Cumartesi Burj El Arab’ın iç mimarından 63 daire

Burj El Arab’ın iç mimarından 63 daire

18.12.2010 - 01:00 | Son Güncellenme:

Ünlü iç mimar Khauan Chew Türkiye’deki ilk projesi Swissotel Living’i tanıtmak için İstanbul’daydı. Chew: “Üç evim var. Üçünün de dekorasyonu bitmedi! Her sabah kalktığımda evde başka eksik bulurum”

Burj El Arab’ın iç mimarından 63 daire

30 yıldır mimari sektöründe. İngiltere, Amerika, Ortadoğu ve Uzakdoğu’daki projelerde çalışıyor. İç mimar Khauan Chew İngiltere Kraliyet Ailesi’nin evlerinin dekorasyonunu da yaptı, Burj Al Arab Tower Otel’in gösterişli iç dekorasyonunu da. CV’sinde imza attığı yapılar arasında beş yıldızlı oteller, havaalanları, kamu binaları var.
Türkiye’deki ilk projesi ise Swissotel Living. Maçka’daki projede 63 daireyi o tasarladı. Oturanların Swissotel’in restoran, spor salonu, business center ve spa gibi tüm olanaklarından yararlanabileceği daireler satılmayacak, sadece kiralanacak. Ocak ayının ortasından itibaren hizmet verecek Swissotel Living’de en düşük kira 5400 avrodan başlayacak.

Haberin Devamı

* Mimarlık okumaya nasıl karar verdiniz?
Annem piyanistti. Ben de 6 yaşından beri keman çalıyorum, sonra piyano çalmaya başladım. Aslında çocukken hayalim müzisyen olmaktı. Ancak annem parmaklarıma zarar gelmesin diye dışarıda oynamama izin vermiyordu. Babam bana aldığı renkli kalemlerle ve boyalarla kendi başıma evde eğlenebileceğim bir dünya yarattı. Zamanla enstrüman çalmak hobim olmaktan çıktı, artık çizim yapmaktan zevk alıyordum. Mimarlığı da isteyerek seçtim. Londra’da Architectural Association’ı bitirdim.

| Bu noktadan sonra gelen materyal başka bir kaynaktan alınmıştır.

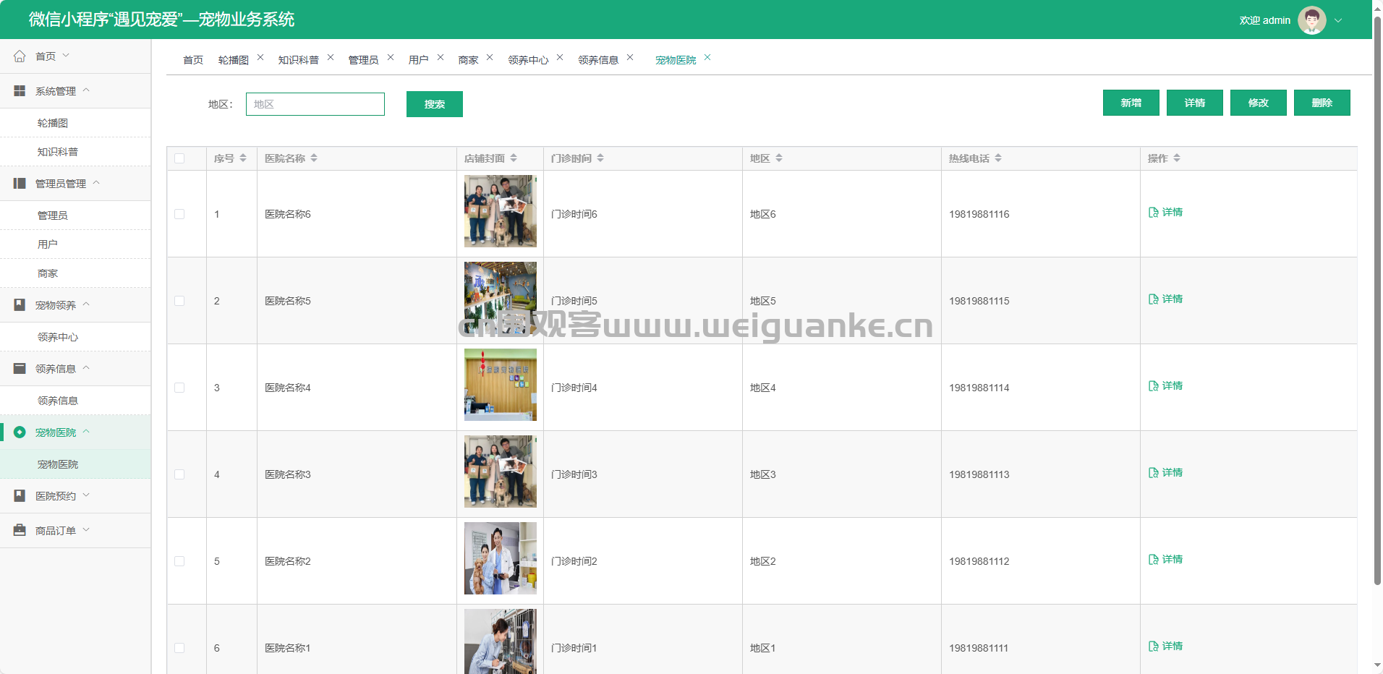The height and width of the screenshot is (674, 1383).
Task: Open 知识科普 in the sidebar menu
Action: pos(58,152)
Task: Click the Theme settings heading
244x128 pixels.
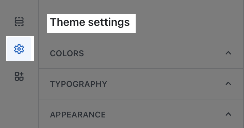Action: click(x=90, y=22)
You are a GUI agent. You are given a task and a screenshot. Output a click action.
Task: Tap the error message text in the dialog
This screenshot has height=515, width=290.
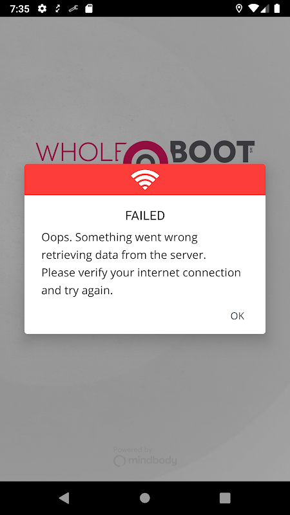point(141,264)
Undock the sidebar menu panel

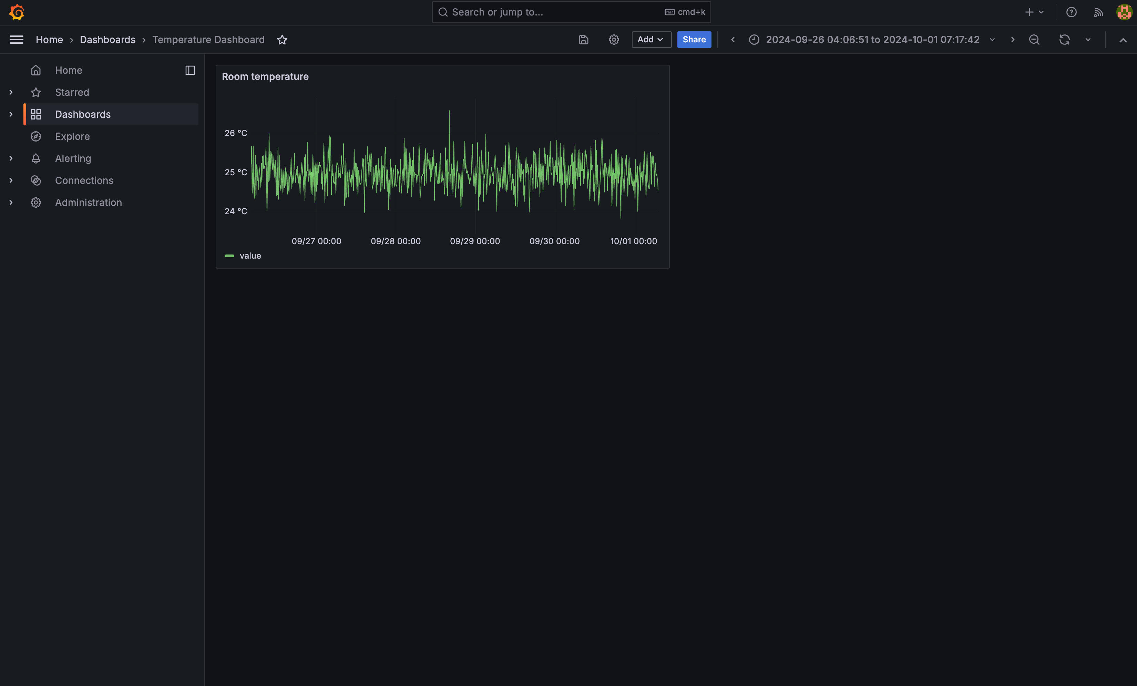coord(190,70)
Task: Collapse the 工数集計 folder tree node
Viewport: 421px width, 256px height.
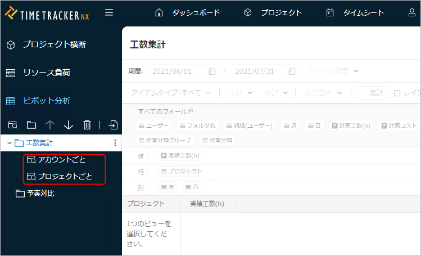Action: coord(9,143)
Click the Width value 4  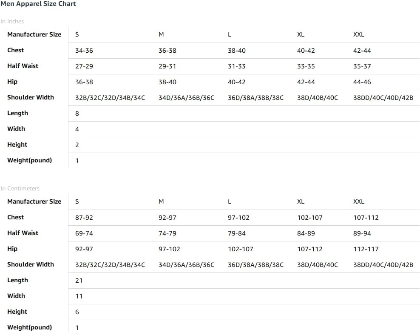(x=77, y=129)
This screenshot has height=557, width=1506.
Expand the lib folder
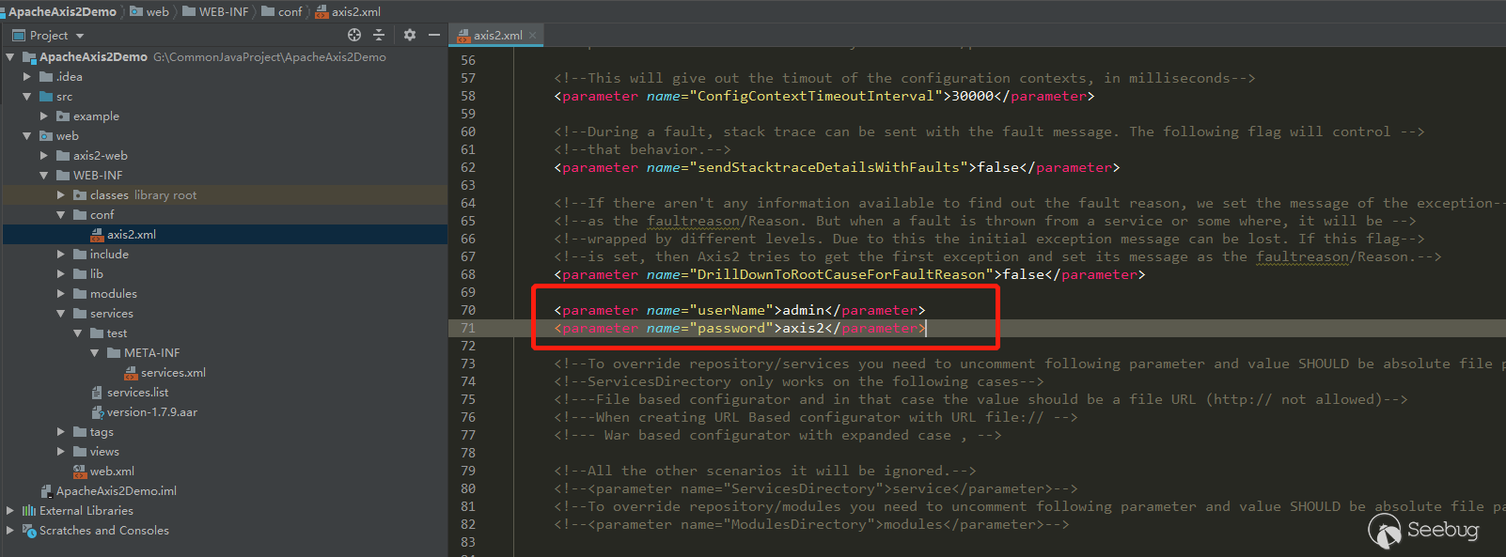pyautogui.click(x=61, y=274)

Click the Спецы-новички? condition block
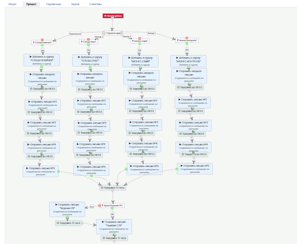42,42
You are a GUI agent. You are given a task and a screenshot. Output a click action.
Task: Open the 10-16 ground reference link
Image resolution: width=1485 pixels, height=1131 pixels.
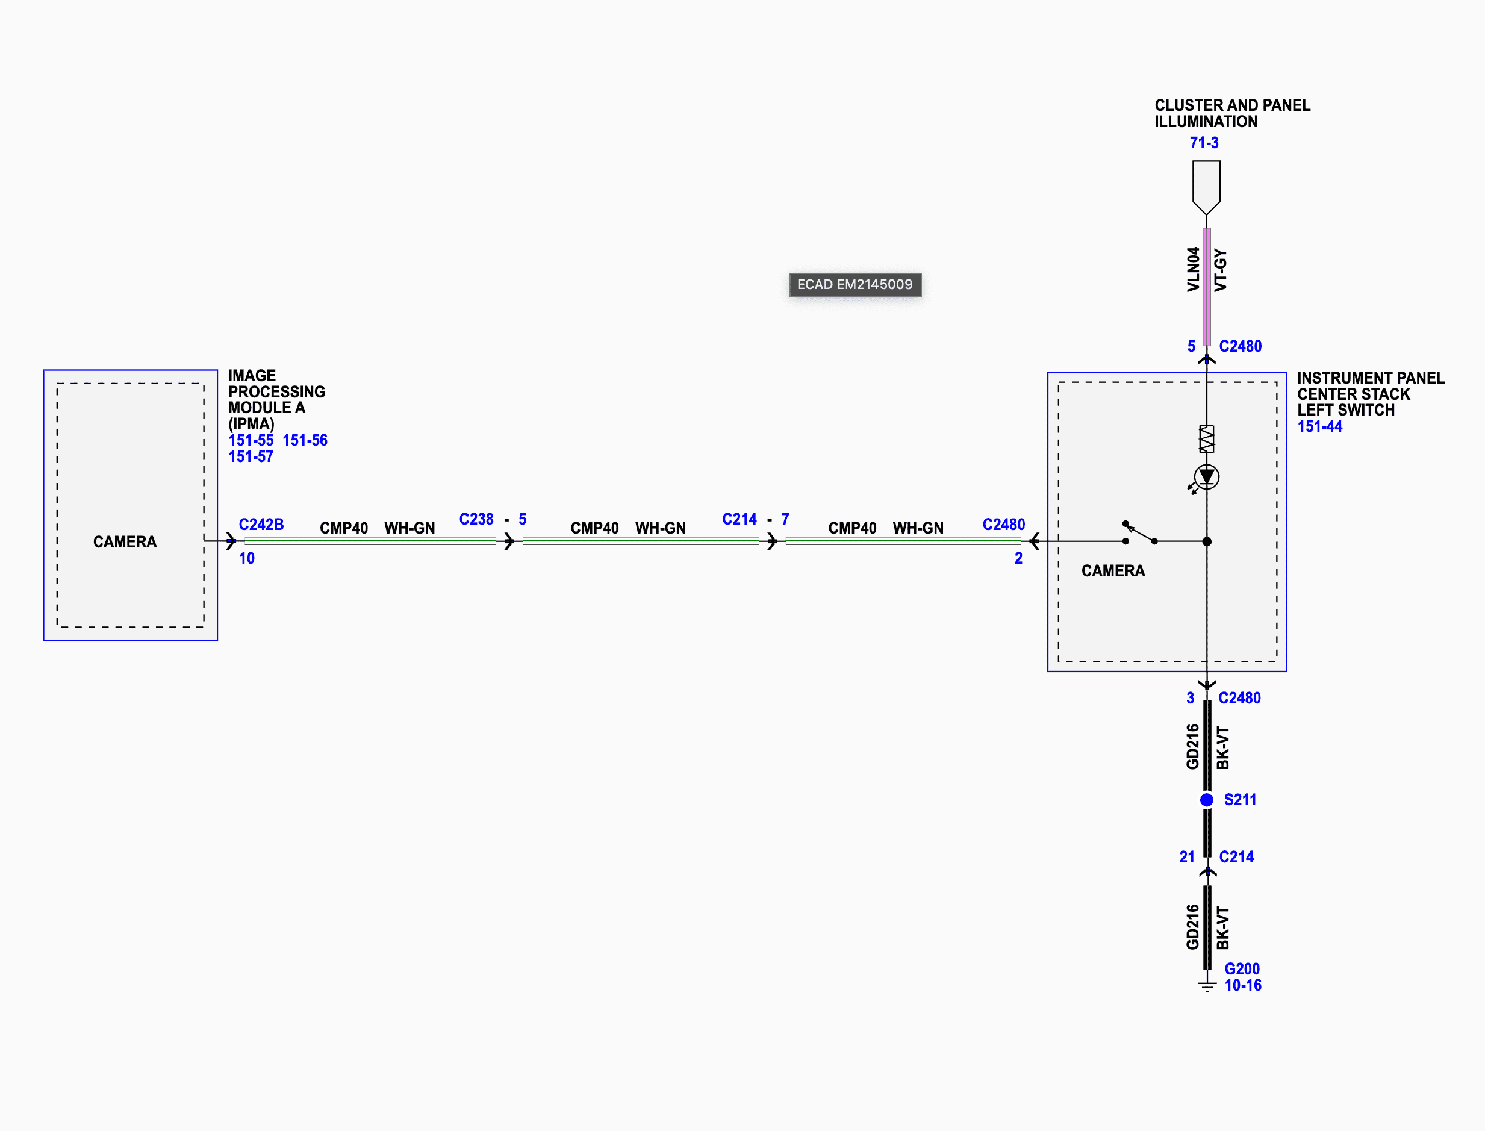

* İç mimarlığa yönelmenizin hikayesi var mı?
Okulu bitirdikten sonra bir mimarlık ofisine girdim. Ancak yaşanan ekonomik krizde aynı ofiste çalışan 100 kadar mimarla birlikte kovuldum. Uzun süre işsiz kalınca iş bulan bir ajansa başvurdum. Bana bir tasarım firmasında iç dizayn yapıp yapmak istemediğimi sordular, “Hayır” dedim. Ama sonunda evet demek zorunda kaldım, çünkü aylardır işsizdim. Karnım açtı (gülüyor)! Mimari ofiste aldığımın iki katı maaşla işe girdim. Zamanla iç tasarımla uğraşmayı sevdim. Ve kariyerimi tamamen bunun üzerine kurdum.

* Siz nasıl bir evde yaşıyorsunuz?
Almanya, İngiltere ve Dubai’de dekorasyonu bana ait olan üç evim var. Üçünün de dekorasyonu hâlâ bitmedi! Mimarlar her defasında yaşadıkları ortamda bir eksik bulduğu için asla yüzde yüz tamamlanmış bir evde oturamazlar. Ben de her sabah kalktığımda evde başka eksik bir şey bulurum ya da aklıma yeni bir mimari çözüm gelir.

“İstanbul manzarasından rol çalmam mümkün değildi”
Swissotel Living’te elegan bir görüntü yaratmak amacıyla deri ve ahşaba ağırlık verdim. Her odanın mükemmel manzarası var. Bir tasarımcı olarak İstanbul manzarasından rol çalmam mümkün değildi. Ben de manzaraya ayak uydurdum. Yemek yenilen masa, koltuk takımı, yatak manzarayı görür şekilde yerleştirildi. Her tasarımcının çevreye saygılı olması gerektiğine inanıyorum. Bu yüzden odalarda enerji tasarruflu aydınlatmalar kullandık. Kullanılan su arıtılarak bahçe sulamasına yardımcı oluyor.

“Ya çok seversiniz ya da nefret edersiniz”
“İç tasarımını tam beş yılda, 1994-1999 arasında, yaptığım yedi yıldızlı otel Burj Al Arab insanların ya çok seveceği ya da çok nefret edeceği bir dekorasyona sahip. Çünkü bazı bölümleri fazlasıyla Arap tarzı bazı bölümleri ise çok modern.”